Eagle Creek Trail

The Eagle Creek Trail in the Great Smoky Mountains is an 8.9 miler with various streams crossing the trail throughout. Starting on the North Carolina side of the Smokies, the trail begins at the junction of the Lakeshore Trail – 6.1 miles northeast of Fontana Dam. To reach that point, you’ll have to take a boat across Fontana Lake to backcountry campsite No. 90. In other words, you’ve got to really want to hike the Eagle Creek Trail because it takes some maneuvering to get there.

eaglecreektrail1Eagle Creek has been used for years by various people to make a living, as well as for travel purposes. Today, the TVA harnesses its water for electricity. Hiking the Eagle Creek Trail starts out at the base of the creek. It’s a strenuous, challenging hike so be prepared and wear good shoes or boots.

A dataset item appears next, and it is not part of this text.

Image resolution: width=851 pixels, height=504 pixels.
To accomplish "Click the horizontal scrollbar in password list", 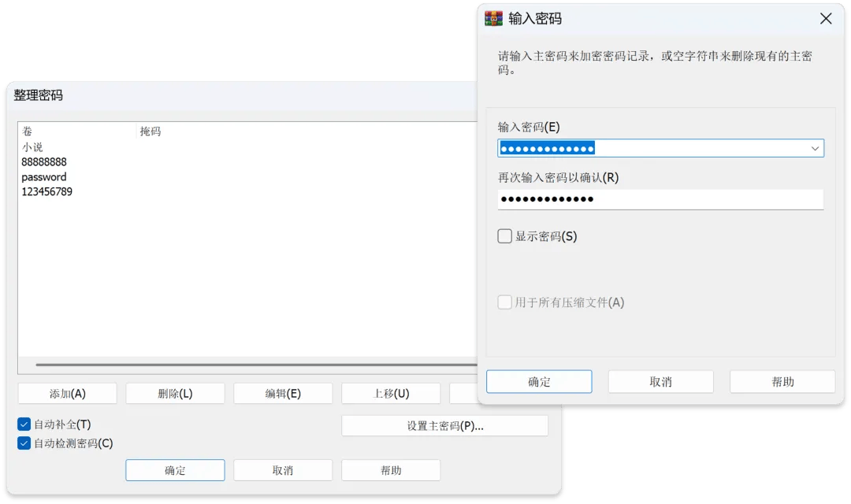I will click(x=252, y=365).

At 0.5 miles past campsite No. 90, the trail crosses the stream by way of a foot log with a handrail. It’s a pretty aggressive stream at this point so proceed with caution when crossing the foot bridge.

The junction with Pinnacle Creek is reached at 0.7 miles on the trail. Eagle Creek is crossed again in about a quarter mile, sans a foot bridge. You’ll be tasked with crossing the creek at least 15 miles within the first 4.6 miles so be prepared and make sure to wear the appropriate gear. Sometimes the water levels may not allow you to go on. This trail depends a lot on the recent weather.

Backcountry campsite No. 89 is passed at mile 1.6 and can hold as many as 6 tents. You’ll rock hop Ekaneetlee Creek following the campsite and cross Eagle Creek again soon thereafter. And at the 2.6 mile mark, you’ll reach backcountry campsite No. 96, which is basically an island and can hold 4 tents. However, if you want to use the bathroom, you’ll have to ford the creek back to the other side as the island does not meet backcountry regulations when it comes to bathroom use.

More stream crossings are met 4 miles in. You’re beginning to get the picture when it comes to the large amounts of tributaries that crisscross the trail. Good shoes are imperative. Backcountry campsite No. 97 is passed before reaching Spence Field. The washtub at the campsite is to be left untouched, but feel free to imagine what early settlers may have used it, or in fact lived in the area.

Continuing along the shores of Eagle Creek, the trail begins to climb and get steeper. Gunna Creek – a major tributary of Eagle Creek is reached as you climb the mountain. It’s rough descent down the mountain in no way reminds the hiker of Eagle Creek.

You’ll cross Gunna Creek for the first time at mile 6.2 by way of a somewhat difficult rock hop. There is no fishing beyond this point either as the park looks to protect such species as the brook trout.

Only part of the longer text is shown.